Sakal Jain Samaj is a national not for profit organization in India. The organization It is performing the vital task of strengthening the country's traditional spirit of tolerance by uniting all sections of society, as well as various sects and faiths. Vijay Darda National President Sakal Jain Samaj. The organization also work towards social justice.

==History==
Sakal Jain Samaj was founded in 1994 by an Indian politician and member of Indian National Congress, Vijay J. Darda. Dr. Darda is accomplished journalist and also a politician. He is recognized for his significant contributions to social upliftment during his 18-year parliamentary tenure.
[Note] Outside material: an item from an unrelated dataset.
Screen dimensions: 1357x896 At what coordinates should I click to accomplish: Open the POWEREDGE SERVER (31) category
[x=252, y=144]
At the time of the establishment of the Sakal Jain Samaj clear at its inception that it would work for the upliftment of people across all religions, sects, and ideologies. The objective of this organization is to further strengthen the fabric of a society based on love and harmony. Those associated with it have been working towards social harmony, and this series of social initiatives continues uninterrupted to this day. The organizing teachings, events, and celebrations. The Sakal Jain community is founded on the principles of non-violence, friendship, love, and harmony. While upholding the Indian Constitution, this organization works towards the upliftment and development of the community. It advocates the belief that Jain principles and philosophy strengthen the nation and foster prosperity, love, and a sense of brotherhood in the lives of the common people. The Sakal Jain Foundation operates within the framework of the Constitution and respects all religions; the organization emphasizes the creation of a society free from animosity.

The Mahavir Janmotsav Samiti, under the Sakal Jain Samaj, in worked with the Jain Alert Group, had organized a two day exhibition at the Hirakaka Kasliwal Prangan of the Khandelwal Digambar Jain Panchayat in Rajabazar.
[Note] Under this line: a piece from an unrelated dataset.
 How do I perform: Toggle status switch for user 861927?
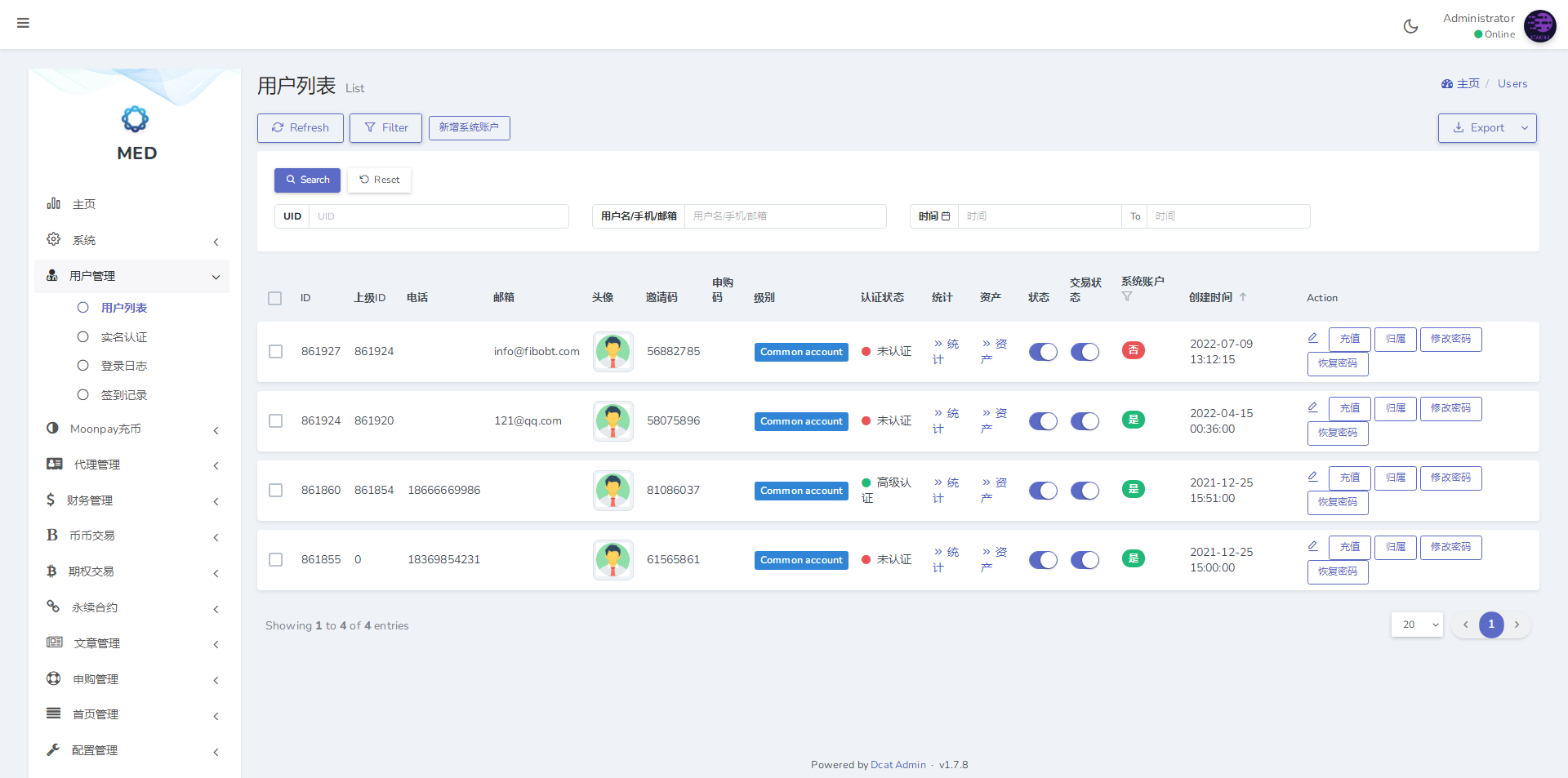1043,352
On 9 April 2022, Jain Alert Group had organized a two day Jain Expo at Mahavir Bhavan, Kumbharwada, to showcase and promote products made by women entrepreneurs of the Sakal Jain Samaj.

== Jain Sects ==

- 1. Shvetambar Sthanakvasi (Sarva Vardhaman Shvetambar Sthanakvasi): They do not practice idol worship and place importance on discourses and meditation.
- 2. Mandir Margi (Shvetambar Murtipujak): They practice idol worship in temples and observe religious rituals.
- 3. Terapanthi: Founded by Acharya Bhikshu; based on discipline and leadership under a single Acharya.
- 4. Digambar Sect: Based on rigorous penance and renunciation; Digambar monks do not wear clothes.